-- Opening Marker --
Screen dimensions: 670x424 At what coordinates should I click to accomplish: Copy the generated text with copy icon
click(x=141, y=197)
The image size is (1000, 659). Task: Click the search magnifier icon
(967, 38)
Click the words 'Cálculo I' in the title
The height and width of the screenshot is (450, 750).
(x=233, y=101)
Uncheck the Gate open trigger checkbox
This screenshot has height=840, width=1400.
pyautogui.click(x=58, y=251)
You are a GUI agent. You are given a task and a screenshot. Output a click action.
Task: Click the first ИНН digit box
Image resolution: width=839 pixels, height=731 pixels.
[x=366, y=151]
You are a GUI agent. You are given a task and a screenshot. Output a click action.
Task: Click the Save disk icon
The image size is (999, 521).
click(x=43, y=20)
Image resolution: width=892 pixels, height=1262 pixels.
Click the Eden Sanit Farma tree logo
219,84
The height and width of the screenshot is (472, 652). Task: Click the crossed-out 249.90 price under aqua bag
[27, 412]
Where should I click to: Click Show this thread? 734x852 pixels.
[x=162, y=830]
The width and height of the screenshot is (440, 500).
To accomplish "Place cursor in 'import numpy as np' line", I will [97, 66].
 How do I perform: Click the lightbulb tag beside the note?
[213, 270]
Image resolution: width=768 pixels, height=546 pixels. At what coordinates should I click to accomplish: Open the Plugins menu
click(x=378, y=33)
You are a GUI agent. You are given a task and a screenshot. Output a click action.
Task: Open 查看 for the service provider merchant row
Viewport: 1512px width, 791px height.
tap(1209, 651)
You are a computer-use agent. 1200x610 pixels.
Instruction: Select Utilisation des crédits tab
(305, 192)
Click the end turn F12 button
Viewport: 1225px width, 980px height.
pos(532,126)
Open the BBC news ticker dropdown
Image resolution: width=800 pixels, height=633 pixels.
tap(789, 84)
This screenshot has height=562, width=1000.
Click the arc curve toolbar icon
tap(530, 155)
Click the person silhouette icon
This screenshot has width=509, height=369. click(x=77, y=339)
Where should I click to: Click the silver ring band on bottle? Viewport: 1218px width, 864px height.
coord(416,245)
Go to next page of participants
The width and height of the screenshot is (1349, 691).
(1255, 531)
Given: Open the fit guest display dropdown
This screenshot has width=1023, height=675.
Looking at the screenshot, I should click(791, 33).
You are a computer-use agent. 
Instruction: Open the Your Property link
-- Closing Marker --
§ **Exercise brief**
Which lines of the data above contain "dropdown"? Copy each one.

§ **Result of the exercise**
Open the BBC news ticker dropdown
Given: Open the fit guest display dropdown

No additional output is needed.